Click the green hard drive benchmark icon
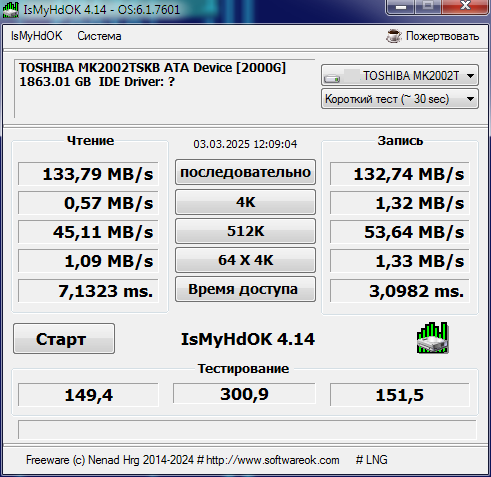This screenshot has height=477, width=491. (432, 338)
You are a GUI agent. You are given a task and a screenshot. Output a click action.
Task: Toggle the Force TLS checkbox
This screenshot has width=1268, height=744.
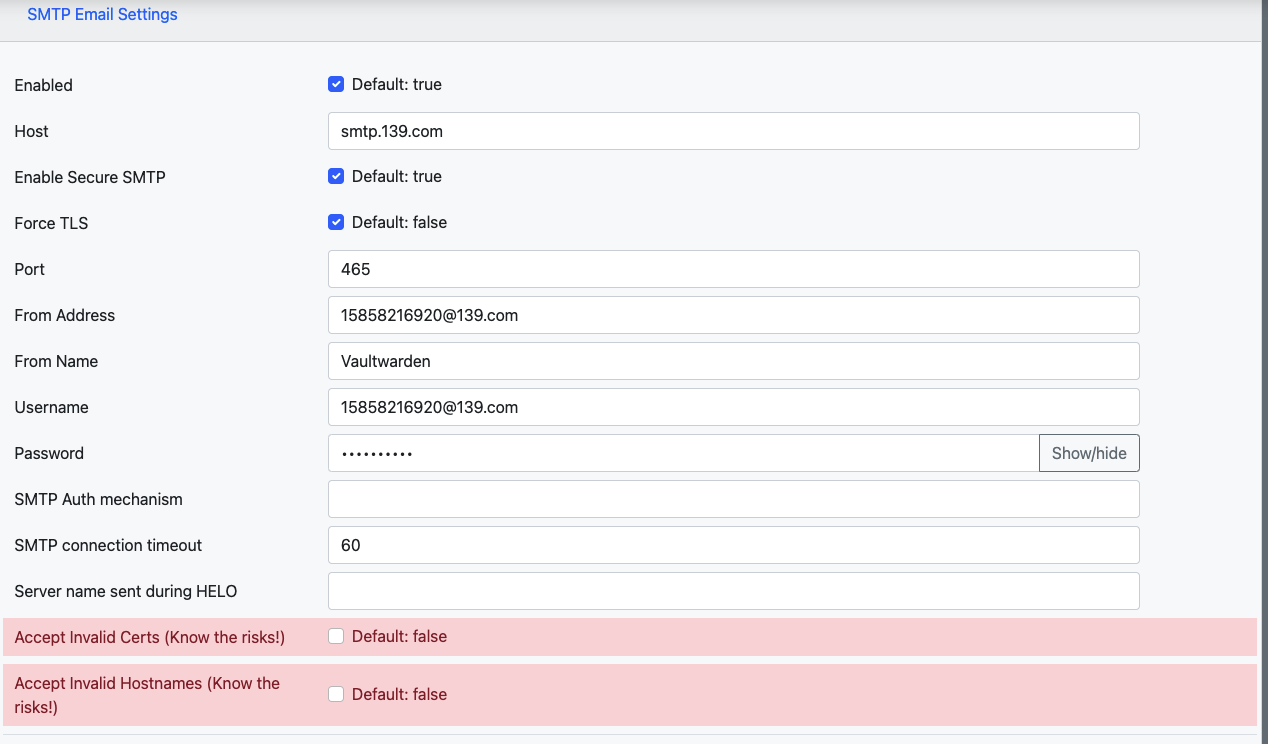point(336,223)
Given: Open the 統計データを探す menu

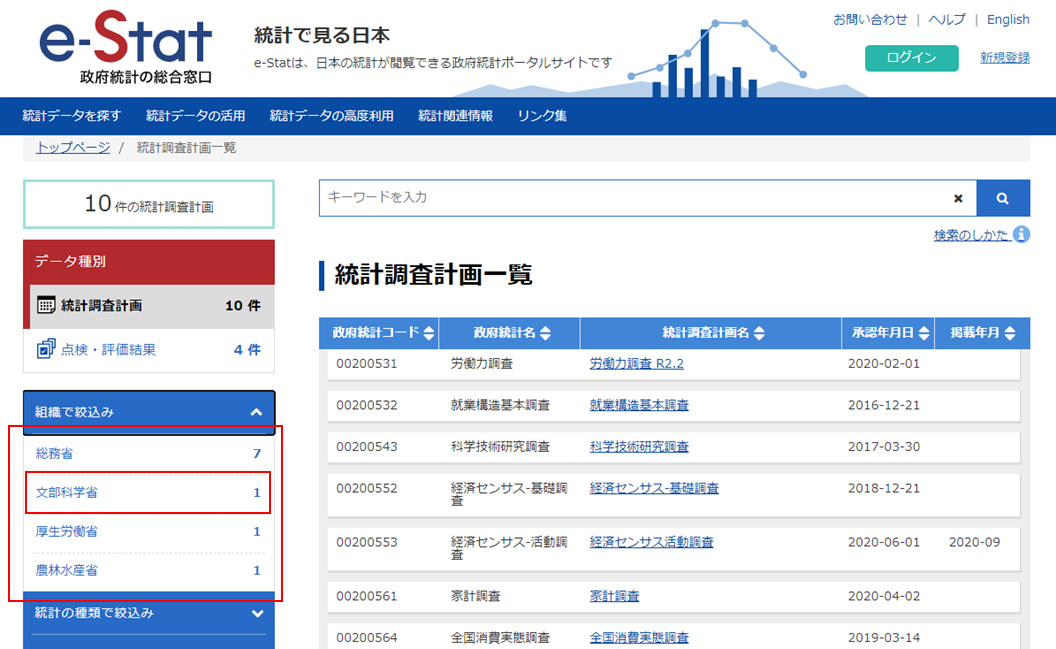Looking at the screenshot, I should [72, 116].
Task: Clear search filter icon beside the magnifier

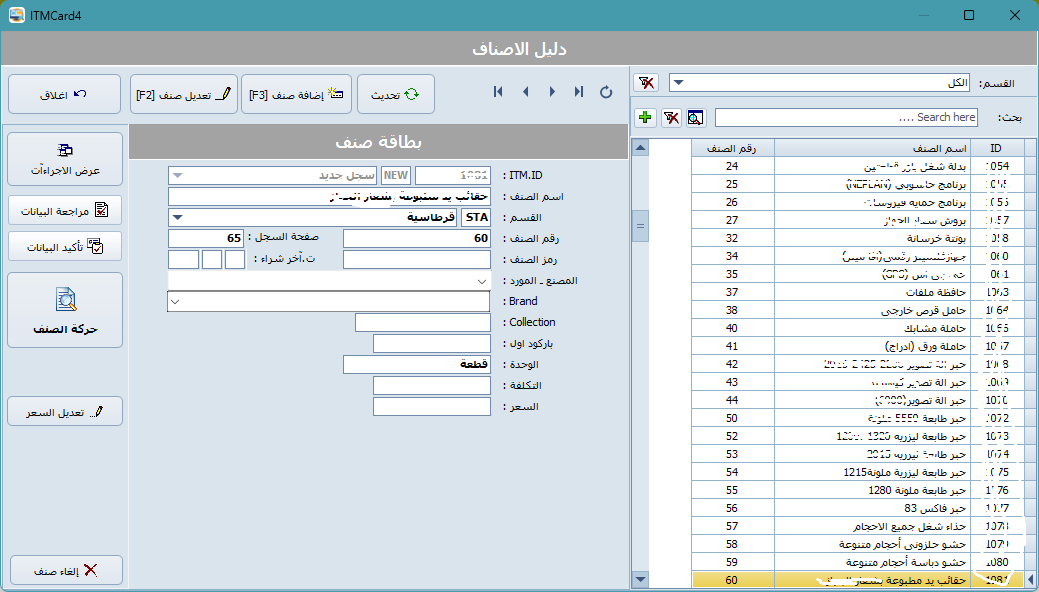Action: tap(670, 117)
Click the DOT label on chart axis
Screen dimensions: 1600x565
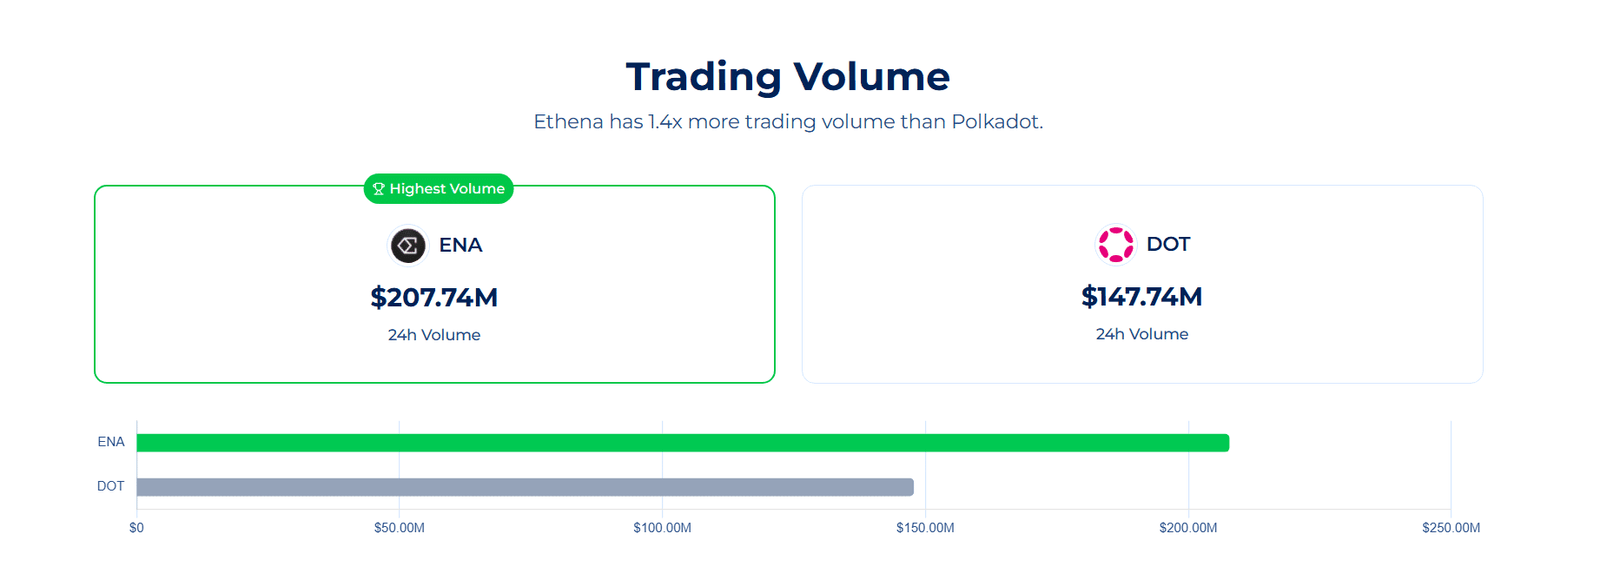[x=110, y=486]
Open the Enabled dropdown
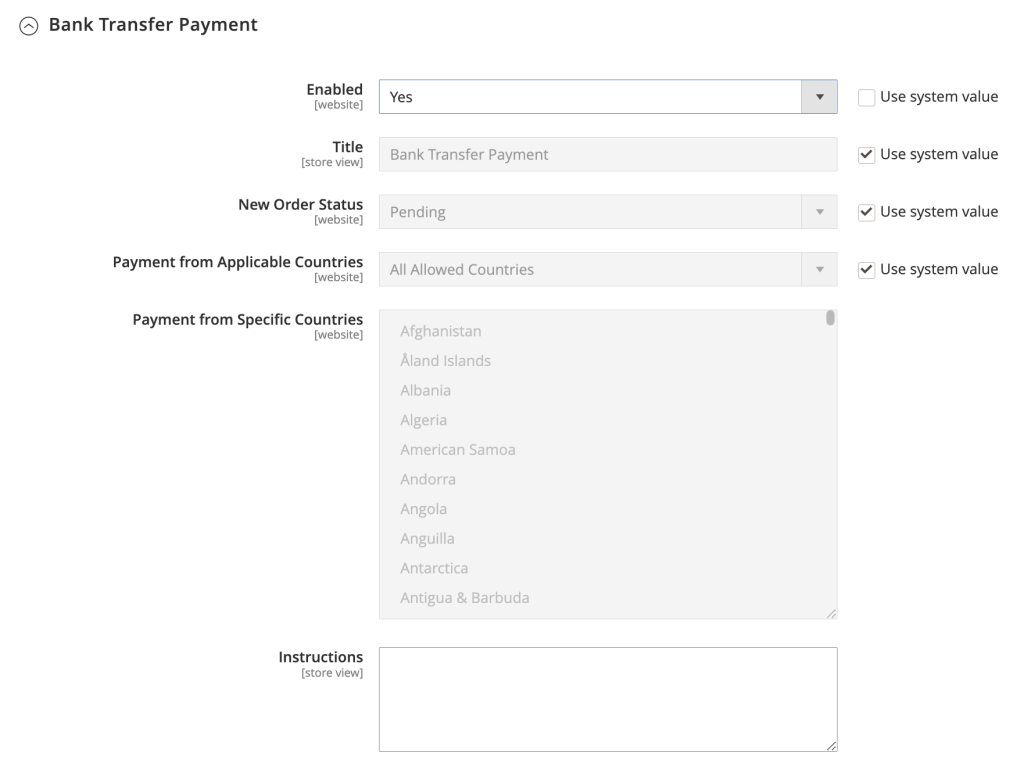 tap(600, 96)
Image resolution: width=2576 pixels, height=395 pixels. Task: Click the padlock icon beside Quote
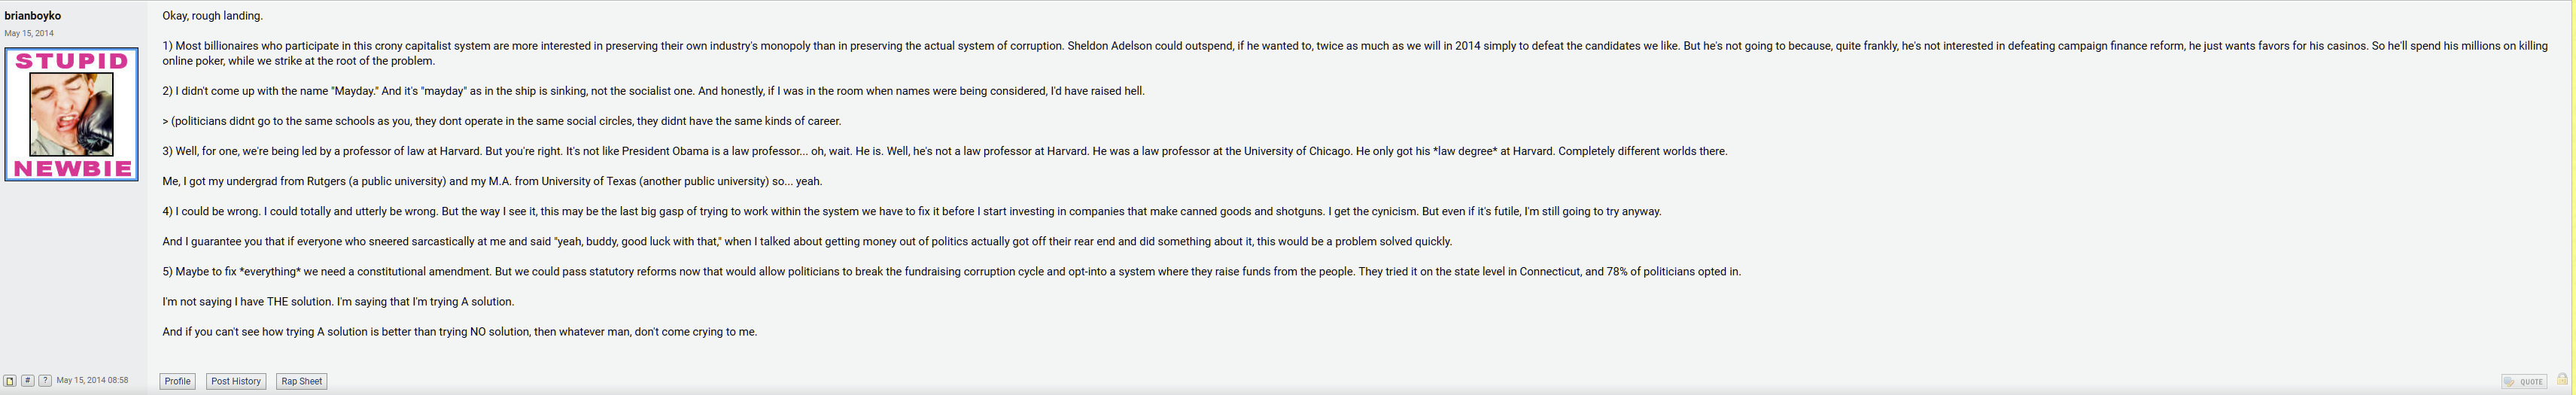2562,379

++++++++++++++++++++

◆ **THE EXERCISE**:
Render everything from the line containing "Open the Enabled dropdown" down to the end of the data as a two-column CSV with the header instruction,response and one row per instruction. Put its text and its answer each in a single quoted field with line breaks replaced by spaces, and leave out the pictures.

◆ **RESULT OF THIS EXERCISE**:
instruction,response
"Open the Enabled dropdown","tap(600, 96)"
"Image resolution: width=2576 pixels, height=395 pixels. Task: Click the padlock icon beside Quote","2562,379"